It’s strange how objects that have no right to exist become integral parts of people’s lives. Take the egg clacker, for example. Once owned, you wonder how you ever lived without it. The clacker opens your daily free-range with unerring accuracy – it’s like performing a laser-precision lobotomy on a tiny bald person’s head. Adult colouring books are another example. Who would have thought a collection of crayons and some intricately detailed fairie scenes would enable so many stressed-out investment bankers to chillax?
So we come to John Wetton’s Official Bootleg Archive Vol 1, which collects together three of the man’s previously released – you guessed it – official bootlegs, which have been out of print for nearly 10 years. (For the record, the Primary Purpose label upon which they’re being issued is Wetton’s own.) Now the world plainly doesn’t need a sprawling six-CD memento of the singer/bassist/songwriter’s gigs in Buenos Aires, Argentina (October 1996), Osaka, Japan (October 1997) and Tokyo, Japan (August 1999). Or does it?

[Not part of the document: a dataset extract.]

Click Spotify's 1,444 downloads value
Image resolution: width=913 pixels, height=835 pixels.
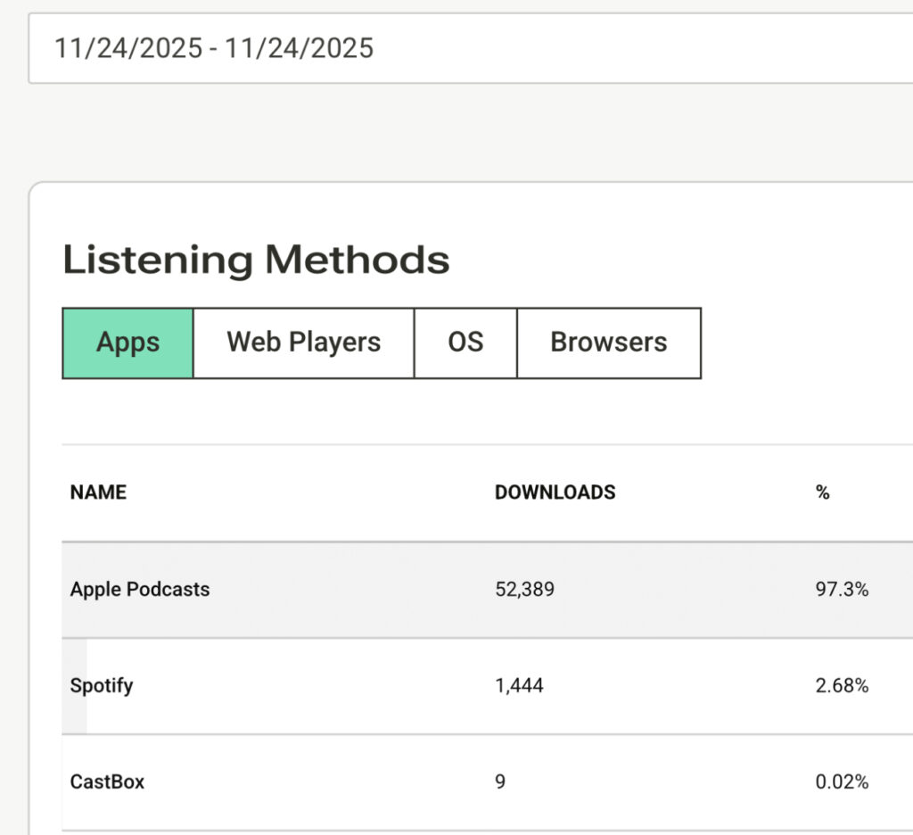(519, 685)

If you find the prospect of a wagonload of Wetton’s sentimental pomp rock daunting, not to say worrisome, the listening experience is the exact opposite. The King Crimson/UK/Asia stalwart is that rare breed, a warm-hearted professional who is equally passionate about his music and his fans, which lends this marathon offering an unusual sense of intimacy.
The three shows are varied enough to stand alone in their own rights, although all, of course, feature the ‘hits’, such as The Smile Has Left Your Eyes, Heat Of The Moment and Don’t Cry, the latter song acting as the emotion-charged set closer every night.
The Nippon performances just edge the Argentina one; most likely because (bad joke alert) Japan is part of Asia. Indeed, Wetton himself is full of praise for the Tokyo concert in particular, recalling that band, audience and crew were completely attonato during a memorable evening.
The sonics have been remastered throughout but there’s still a distinct ‘from the sound desk, warts and all’ vibe, relative low-points such as Thomas Lang’s Drum Solo and John Young’s [keyboard] Solo remaining intact. But still, Wetton’s honest demeanour and all-round good humour shine through. For proof, look no further than his sleeve-noted memories of Argentina ’96. The promoter asked: “John, do you still get nervous?” “Yeah,” Wetton replied. “Ah, huevos en la garganta,” the promoter advised.
Now where did I put that egg clacker?